Through both of these series, via an unapologetic appropriation of its established icons and historical movements, Banksy engages a direct dialogue with art history. The vandalism of an existing oil painting takes its original cue from Marcel Duchamp, specifically his infamous 1919 work L.H.O.O.Q. In this work Duchamp drew a moustache and goatee on a cheap postcard reproduction of the world’s most famous painting, Leonardo da Vinci’s Mona Lisa. The salacious pun of the work’s titular acronym (when pronounced these letters sounds similar to the vulgar French expression ‘there is fire down below’) and Duchamp’s masculinisation of classical female beauty poked fun at establishment ideals, particularly the Bourgeois cult of Jocondisme that was rife during the early Twentieth Century. Building on this controversial Dadaist legacy, and nodding at Roy Lichtenstein’s and Andy Warhol’s later Pop-art remixing of famous paintings, Banksy subverts the reputable. Beyond Duchamp, the Vandalised Oils take precedent from Asger Jorn’s tactic of detournement, for which a pre-existing image was subverted through the insertion of a new dissonant element.
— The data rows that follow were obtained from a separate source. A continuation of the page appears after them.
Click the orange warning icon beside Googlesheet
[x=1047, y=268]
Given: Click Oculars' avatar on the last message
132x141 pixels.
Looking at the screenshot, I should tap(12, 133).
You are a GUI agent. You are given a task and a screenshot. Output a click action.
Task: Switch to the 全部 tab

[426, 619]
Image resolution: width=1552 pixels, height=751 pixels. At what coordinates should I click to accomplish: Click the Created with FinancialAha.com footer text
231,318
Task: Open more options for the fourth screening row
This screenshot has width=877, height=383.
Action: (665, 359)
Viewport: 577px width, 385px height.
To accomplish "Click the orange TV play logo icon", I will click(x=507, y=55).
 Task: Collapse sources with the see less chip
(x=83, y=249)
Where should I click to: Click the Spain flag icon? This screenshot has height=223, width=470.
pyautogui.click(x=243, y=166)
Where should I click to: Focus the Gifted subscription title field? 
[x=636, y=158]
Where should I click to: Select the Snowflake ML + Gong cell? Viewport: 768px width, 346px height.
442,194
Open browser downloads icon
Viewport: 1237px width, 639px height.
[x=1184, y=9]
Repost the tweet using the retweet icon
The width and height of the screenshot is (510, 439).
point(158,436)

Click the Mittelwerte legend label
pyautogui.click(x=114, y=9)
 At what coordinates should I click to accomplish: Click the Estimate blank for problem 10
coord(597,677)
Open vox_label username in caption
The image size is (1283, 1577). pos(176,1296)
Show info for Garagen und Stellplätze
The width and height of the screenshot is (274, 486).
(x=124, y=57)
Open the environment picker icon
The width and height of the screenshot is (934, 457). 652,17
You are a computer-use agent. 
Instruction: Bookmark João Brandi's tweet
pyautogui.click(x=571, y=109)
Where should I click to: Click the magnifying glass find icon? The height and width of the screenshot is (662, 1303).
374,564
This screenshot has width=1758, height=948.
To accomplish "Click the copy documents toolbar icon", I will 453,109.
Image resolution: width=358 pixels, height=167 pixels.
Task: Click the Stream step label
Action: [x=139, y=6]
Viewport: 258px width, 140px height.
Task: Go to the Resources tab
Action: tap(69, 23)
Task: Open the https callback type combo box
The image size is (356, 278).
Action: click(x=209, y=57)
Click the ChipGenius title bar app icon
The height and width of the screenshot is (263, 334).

The most apposite example for Banksy’s work is Jorn’s series of ‘modification’ paintings; overpainted pictures originally bought in junk shops, many of which now reside in prestigious museum collections worldwide. With the Crude Oils, however, Banksy takes this process of artistic ‘hijacking’, applies it to high art and catapults it to the next level; in doing so, his works not only take on the history of appropriation in art, but also calls into question cultural, moral, and ethical values. As tremendously deployed in Vandalised Oil (Choppers), Banksy is a master of surprising juxtapositions; using humour and art historical acumen these works undercut the elite to elevate the proletarian and shed light on the great issues of our times.